Collected data:

===

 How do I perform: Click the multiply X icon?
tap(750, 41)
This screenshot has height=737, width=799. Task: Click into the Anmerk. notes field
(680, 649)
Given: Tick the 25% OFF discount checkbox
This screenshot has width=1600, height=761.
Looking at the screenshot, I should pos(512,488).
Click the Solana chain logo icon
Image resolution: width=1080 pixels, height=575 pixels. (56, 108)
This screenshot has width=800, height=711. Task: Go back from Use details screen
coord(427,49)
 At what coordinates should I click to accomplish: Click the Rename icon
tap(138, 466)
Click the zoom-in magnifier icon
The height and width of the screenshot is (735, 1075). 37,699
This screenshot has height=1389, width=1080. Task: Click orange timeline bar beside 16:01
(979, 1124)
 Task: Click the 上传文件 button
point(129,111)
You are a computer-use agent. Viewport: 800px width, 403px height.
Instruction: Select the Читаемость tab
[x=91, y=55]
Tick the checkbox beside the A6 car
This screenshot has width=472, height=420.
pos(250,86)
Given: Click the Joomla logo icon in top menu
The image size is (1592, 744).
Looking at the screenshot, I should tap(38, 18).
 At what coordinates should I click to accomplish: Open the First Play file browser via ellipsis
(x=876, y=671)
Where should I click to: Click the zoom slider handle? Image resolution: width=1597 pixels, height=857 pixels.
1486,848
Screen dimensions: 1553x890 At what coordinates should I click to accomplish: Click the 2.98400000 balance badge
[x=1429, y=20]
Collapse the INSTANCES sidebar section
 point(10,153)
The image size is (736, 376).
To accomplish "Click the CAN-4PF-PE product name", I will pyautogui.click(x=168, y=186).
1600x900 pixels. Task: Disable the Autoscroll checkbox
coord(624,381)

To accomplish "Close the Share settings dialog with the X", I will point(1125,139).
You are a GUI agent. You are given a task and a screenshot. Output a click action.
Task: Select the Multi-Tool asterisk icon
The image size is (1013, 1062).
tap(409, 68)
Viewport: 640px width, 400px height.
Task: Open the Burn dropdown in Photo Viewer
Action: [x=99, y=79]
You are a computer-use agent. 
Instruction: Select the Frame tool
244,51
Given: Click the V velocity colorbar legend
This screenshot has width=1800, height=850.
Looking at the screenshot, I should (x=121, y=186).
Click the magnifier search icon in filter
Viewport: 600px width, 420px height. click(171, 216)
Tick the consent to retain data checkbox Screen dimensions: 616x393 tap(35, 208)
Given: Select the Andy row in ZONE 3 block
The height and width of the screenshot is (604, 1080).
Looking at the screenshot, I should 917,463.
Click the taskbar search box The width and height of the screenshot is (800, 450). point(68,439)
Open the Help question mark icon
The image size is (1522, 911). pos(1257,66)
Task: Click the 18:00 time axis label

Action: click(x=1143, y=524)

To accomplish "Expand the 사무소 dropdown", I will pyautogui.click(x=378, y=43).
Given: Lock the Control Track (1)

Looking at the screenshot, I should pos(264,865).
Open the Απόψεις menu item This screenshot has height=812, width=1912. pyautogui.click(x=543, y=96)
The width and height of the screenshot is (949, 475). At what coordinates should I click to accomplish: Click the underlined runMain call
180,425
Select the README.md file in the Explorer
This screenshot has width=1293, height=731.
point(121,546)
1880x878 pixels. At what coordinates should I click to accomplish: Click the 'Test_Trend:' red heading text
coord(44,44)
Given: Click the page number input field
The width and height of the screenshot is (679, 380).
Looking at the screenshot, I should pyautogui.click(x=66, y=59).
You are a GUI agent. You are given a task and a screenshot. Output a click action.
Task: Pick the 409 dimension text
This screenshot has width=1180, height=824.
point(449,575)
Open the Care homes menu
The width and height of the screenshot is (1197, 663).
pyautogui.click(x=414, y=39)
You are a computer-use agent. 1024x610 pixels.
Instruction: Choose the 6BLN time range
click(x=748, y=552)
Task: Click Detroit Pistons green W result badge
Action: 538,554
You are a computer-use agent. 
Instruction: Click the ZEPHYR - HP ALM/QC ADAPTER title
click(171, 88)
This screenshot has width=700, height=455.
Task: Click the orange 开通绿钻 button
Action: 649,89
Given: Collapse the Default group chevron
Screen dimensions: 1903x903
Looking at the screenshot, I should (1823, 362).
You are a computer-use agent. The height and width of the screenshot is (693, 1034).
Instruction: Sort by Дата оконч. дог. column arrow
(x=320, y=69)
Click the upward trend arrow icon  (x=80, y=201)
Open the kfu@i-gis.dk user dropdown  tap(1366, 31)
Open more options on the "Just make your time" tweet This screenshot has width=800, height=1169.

===

> **What needs to be done**
Exactly the lines from the one containing "Click the upward" through the final line of the records above are needed, copied word for word.

> **Exercise solution**
Click the upward trend arrow icon  (x=80, y=201)
Open the kfu@i-gis.dk user dropdown  tap(1366, 31)
Open more options on the "Just make your time" tweet This screenshot has width=800, height=1169.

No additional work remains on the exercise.